Danger, Danger! (Imagine red flashing lights.)
That’s what goes through my head every time I meet a business owner who has mispriced their products or services.
Underpricing will slowly put you out of business, and you might not even realize the problem. Overpricing will leave you with unhappy customers. Many small business owners are guilty of emotional pricing. Emotional pricing can take many forms:
- I want to help people, so I need to make sure they can all afford my services.
- The competition is charging $$$ so I’m going to charge less.
- I feel like I’m worth $$$ so that’s where I’m setting my prices.
- I just can’t imagine asking people for $$$!
Any pricing that is not based on numbers or data is emotional pricing and can leave you subject to problems. So rather than go down that dangerous path, follow these 4 steps to ensure that your prices are set to be profitable.
- Determine your costs. Here are some common costs to consider
- Cost of materials- If you are making soap, how much do all of your materials cost in order to produce one bar?
- Cost of goods- If you are reselling products, how much do they cost you to purchase?
- Cost of shipping/delivery- How will you get your products to your clients and what will that cost you?
- Cost of fulfillment- How much will you have to pay someone to do the service you sold? Hint: Don’t count yourself as free labor. That is a major cause for underpricing. You have to pay yourself to perform the labor, because when you grow, you need that padding in the pricing structure in order to be able to pay someone else to perform the service.
- Sales Commission- If someone is selling the service for you, they will need to be paid. Figure this number in now, even if you don’t have a sales person yet.
- Client Acquisition Cost- How much does it cost you to get a new sale?

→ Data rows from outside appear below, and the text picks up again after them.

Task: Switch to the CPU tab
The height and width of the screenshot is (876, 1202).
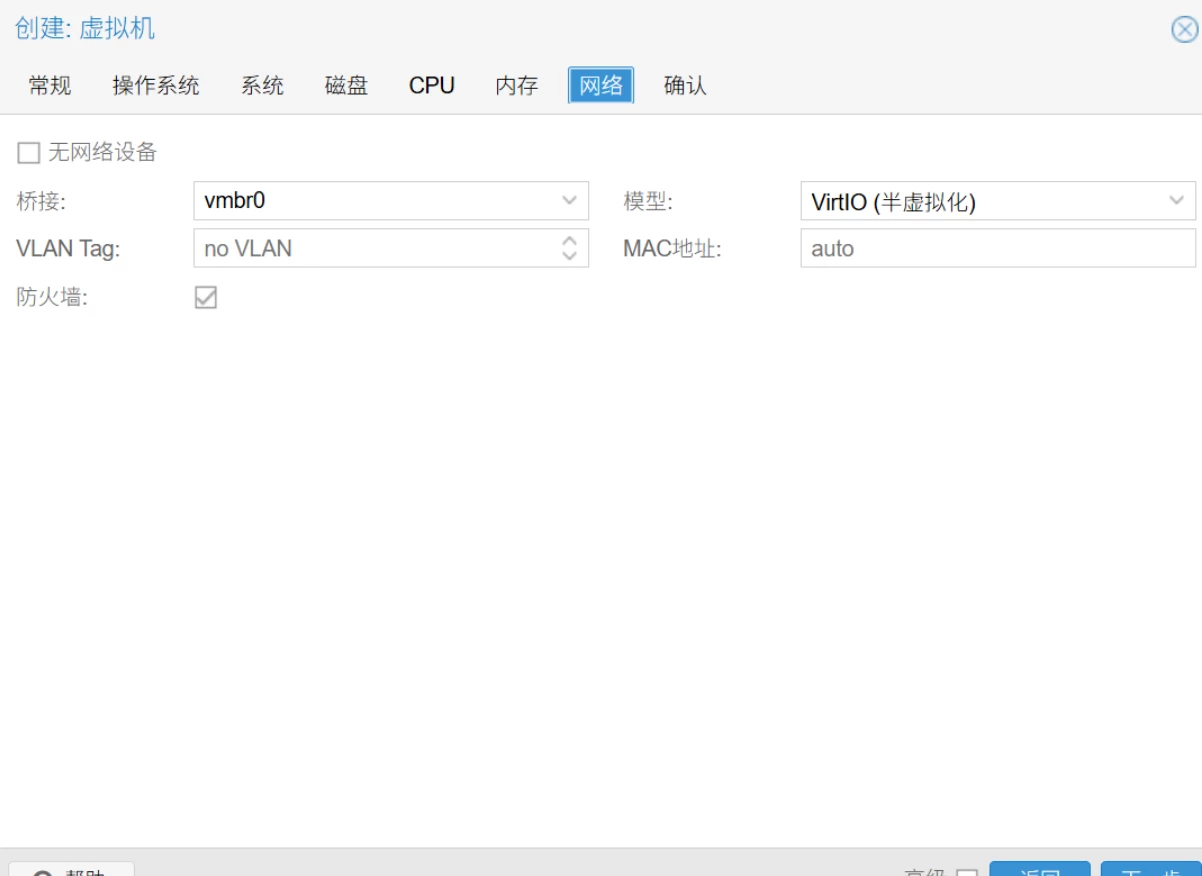Action: (432, 86)
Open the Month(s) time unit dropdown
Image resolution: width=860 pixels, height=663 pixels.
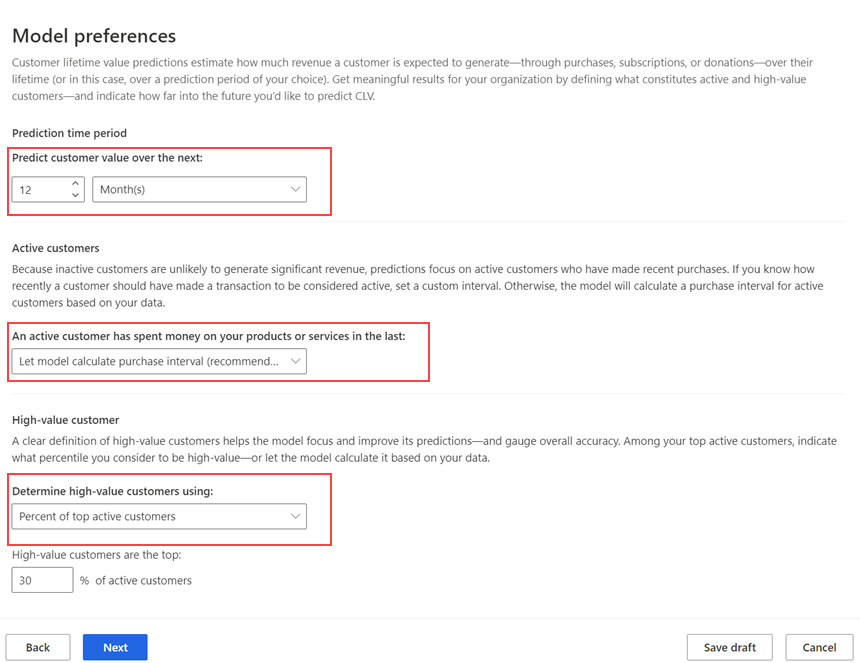coord(199,189)
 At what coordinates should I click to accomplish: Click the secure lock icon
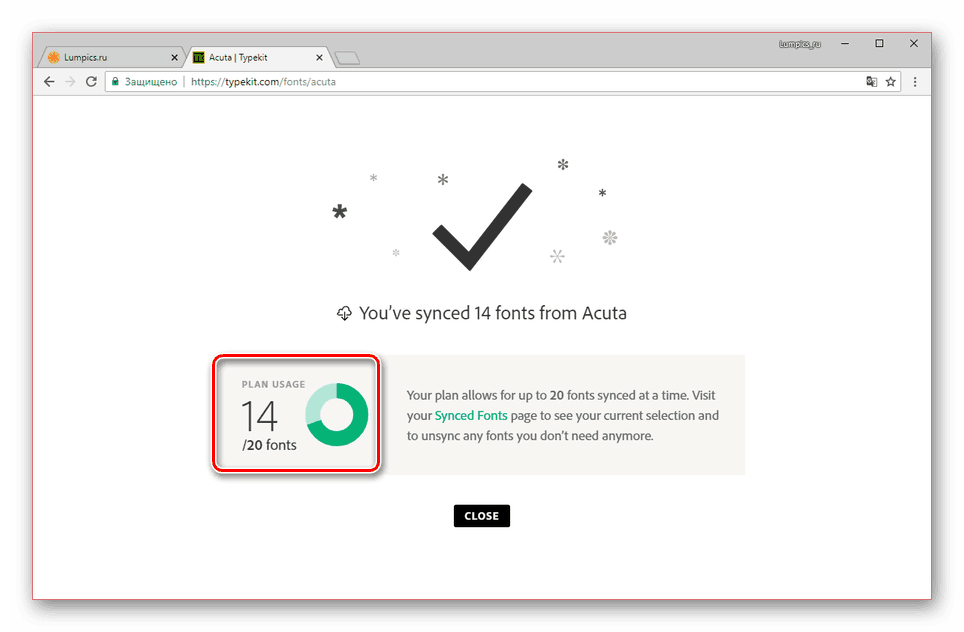pos(115,82)
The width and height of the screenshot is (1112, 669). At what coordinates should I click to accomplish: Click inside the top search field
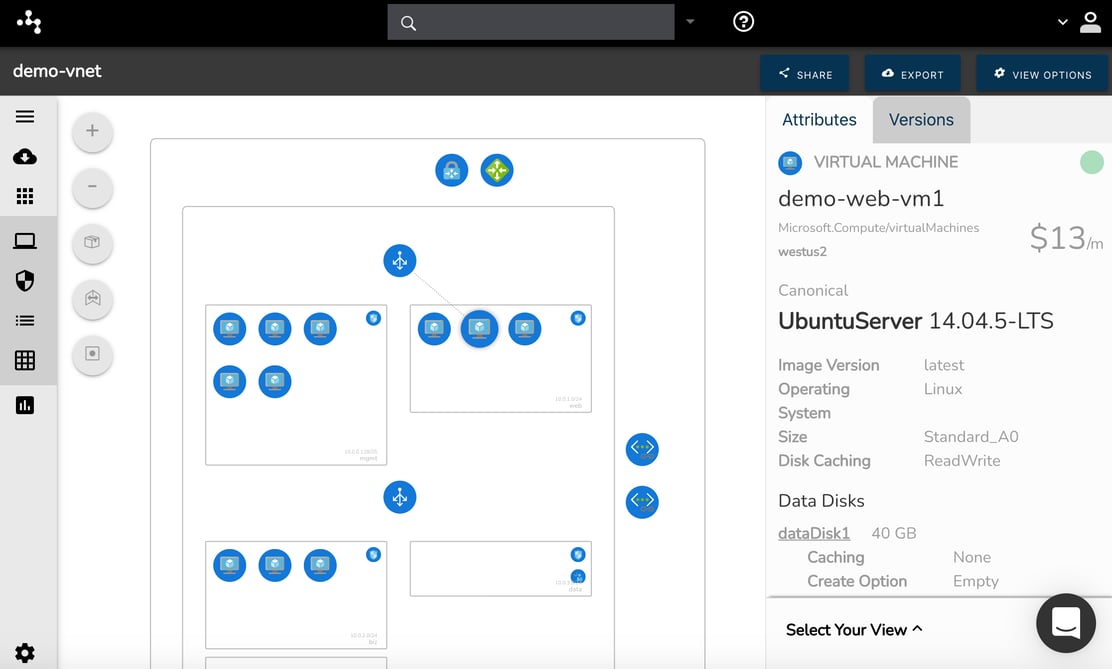click(530, 21)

- How about non-business costs? For example, time away from home, hiring a babysitter, professional wardrobe etc. These can’t factor directly into the equation, and you can’t deduct them from the business as tax write offs, but they should factor into how much money you are looking to make. It’s got to make sense and you need to feel like the work you do is worth the reward it brings.
- Get your costs as low as possible. Look for other vendors that can provide what you need, keep quality high, but beat the pricing of your current suppliers. Find ways to create high value for your clients at low cost to your company. Can you create information products that add to the value of your product or service, but create very little cost to distribute?
- Do market analysis. What are similar products or services selling for in your area? Find the low, the high and the average price point.
- Find the differentiators. What is the high-priced service person providing that enables them to charge higher rates? Are they offering a higher service? Working with a more affluent clientele? Providing bonuses to their clients? Have a well known and respected brand? You need to understand what is allowing others to price themselves so you can get information on how to differentiate yourself when you release your prices.
- Determine your positioning point. You can choose to shoot for high-end, middle of the pack or least expensive. In my opinion, going for least expensive is the most challenging. You attract the clients that want everything, but want to get it for nothing. They are hard to please. They are also disloyal clients because they are always willing to jump ship when a better offer comes along.
- Set your price based on expenses, what the market will support, and ensure that you have a profit margin built in!
I sincerely hope that you are committed to making your business profitable. Revisit your pricing at least once a year to make sure your prices are on point. If you haven’t looked at your prices in a couple of years, guess what? Your profit margin has probably decreased. And it is probably time to raise those prices! If for some reason, you run the numbers and realize that you can’t be profitable with your current business, make a change! Do it now rather than pouring a few years into something that was going to slowly eat away your money! Find ways to adjust your products or offerings to something that CAN be profitable and produce great returns for your company.